Neural cell adhesion molecule distribution in primary and metastatic uveal melanoma

Abstract

Tumor cell adhesion, detachment, and aggregation play an important part in tumor invasion and metastasis, and a variety of cell adhesion molecules have been found on tumor cells. Cell adhesion molecules, including those of the immunoglobulin superfamily, are associated with the development of metastatic behavior in cutaneous melanomas. The neural cell adhesion molecule (NCAM) belongs to this family. To investigate its possible role in the development metastatic behavior of uveal melanomas, the authors studied immunohistochemically the expression of NCAM by using an antibody that recognizes all three major isoforms of NCAM and an antibody that recognizes the HNK-1 epitope present on some isoforms of NCAM. The authors studied 32 primary uveal melanomas from 32 patients (among these, 12 were rapidly metastasizing and 16 slowly metastasizing) and 29 metastases from 19 patients.

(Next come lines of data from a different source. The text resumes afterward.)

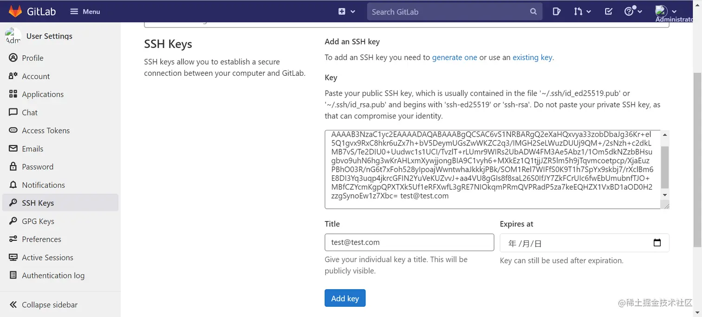Click the Title input field
The image size is (702, 317).
(409, 242)
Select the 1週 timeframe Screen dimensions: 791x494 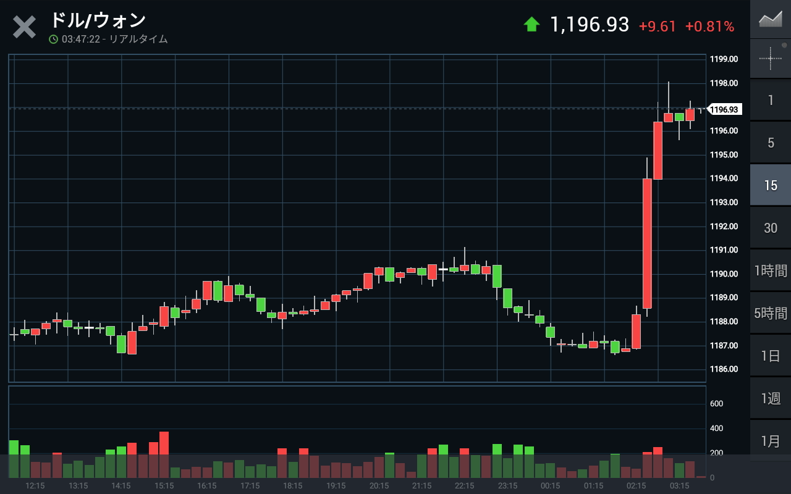pos(771,398)
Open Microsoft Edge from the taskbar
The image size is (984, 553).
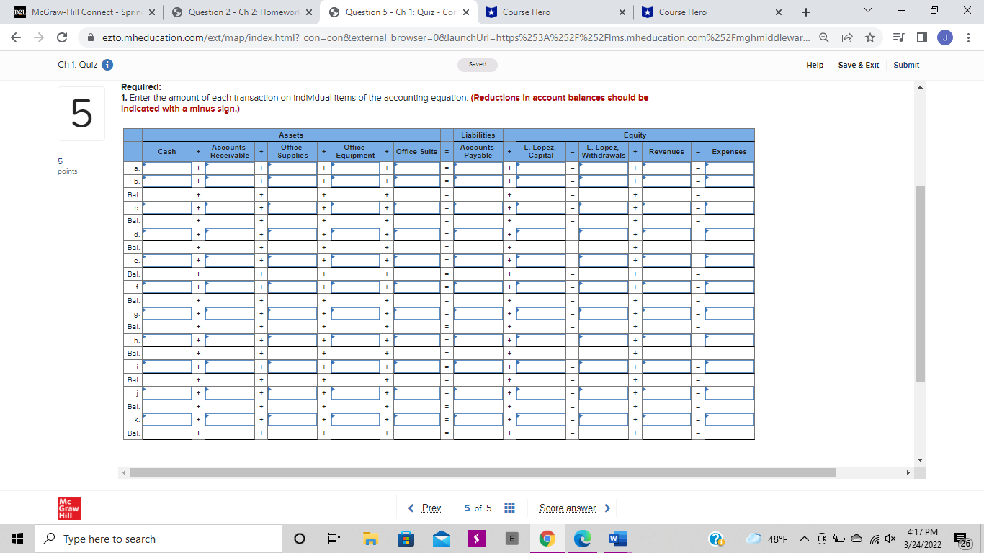(x=582, y=539)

From 13 patients the primary, as well as the metastatic, tumors were available. With one exception, all HNK-1 positive primary and metastatic tumors were also positive for NCAM. NCAM was significantly more expressed in aggressive, rapidly metastasizing primary tumors ( P = .02 and .04, respectively) and in metastases. HNK-1 was significantly ( P = .04) more expressed in larger tumors. In liver metastases HNK-1 immunoreactivity was significantly ( P = .005) less frequently expressed than NCAM. Therefore, NCAM isoforms that lack the HNK-1 epitope might play a role in the organ specific metastatic behavior of uveal melanomas.